#### STATED EXERCISE
Continue the Easy Little Bread recipe below from its last line.

#### SOURCE PASSAGE
-- Begin --

Easy Little Bread


If you’ve never tried making a yeast bread before or have had little experience with yeast, then this is a great recipe for you to try!

It’s simple, quick, versatile, and even delicious! You can eat it with dinner, for breakfast with some butter or jam, or use it as sandwich bread. Oaty with a hint of wheat and sweetness, this is a great staple bread to have around the house. Unlike most yeast breads, this one only rises for 30 minutes and doesn’t even require any kneading!

Thanks to Heidi Swanson and her terrific blog, 101cookbooks, for stumbling upon this recipe that she found in a classic cookbook titled, Gran’s Kitchen: Recipes from the Notebooks of Dulcie May Booker, a cookbook written by Natalie Oldfield compiled of recipes inspired by her grandmother.


Easy Little Bread

Yield: one 9 x 5″ loaf


1 1/4 cups / 300 ml warm water (105-115F)
2 teaspoons active dry yeast (about one packet)

-- End --

#### STORED DATA
-- Begin --

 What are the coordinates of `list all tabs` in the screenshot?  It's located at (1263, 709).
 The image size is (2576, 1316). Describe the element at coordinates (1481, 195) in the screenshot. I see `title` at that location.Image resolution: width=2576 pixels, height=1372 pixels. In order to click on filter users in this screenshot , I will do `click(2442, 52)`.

-- End --

#### TASK RESULT
1 tablespoon runny honey
1 cup / 4.5 oz / 125 g unbleached all-purpose flour
1 cup / 5 oz / 140 g whole wheat flour
1 cup / 3.5 oz / 100 g old-fashioned rolled oats (not instant oats)
1 1/2 teaspoons fine grain sea salt
butter for greasing pan


1. In a medium bowl, sprinkle the yeast onto the warm water and stir until the yeast dissolves. Stir in the honey and set aside for a few minutes, until the yeast blooms and swells a bit – 5 – 10 minutes. (You won’t see too much change though.)

2. In the meantime, mix the flours, oats, and salt in a large bowl. Add the wet mixture to the dry and stir very well until everything is incorporated.

3. Butter a 9 x 5″ or 8-cup loaf pan. Turn the dough into the tin, cover with a clean, slightly damp cloth, and set in a warm place for 30 minutes, to rise.

4. Preheat the oven to 350F / 180C, with a rack in the middle. When ready, bake the bread for 30-40 minutes, until golden and pulling away from the sides of the pan. Remove from oven, and turn the bread out of the pan quickly onto a wire rack. Let it cool on a rack so it doesn’t steam in the pan. Serve warm.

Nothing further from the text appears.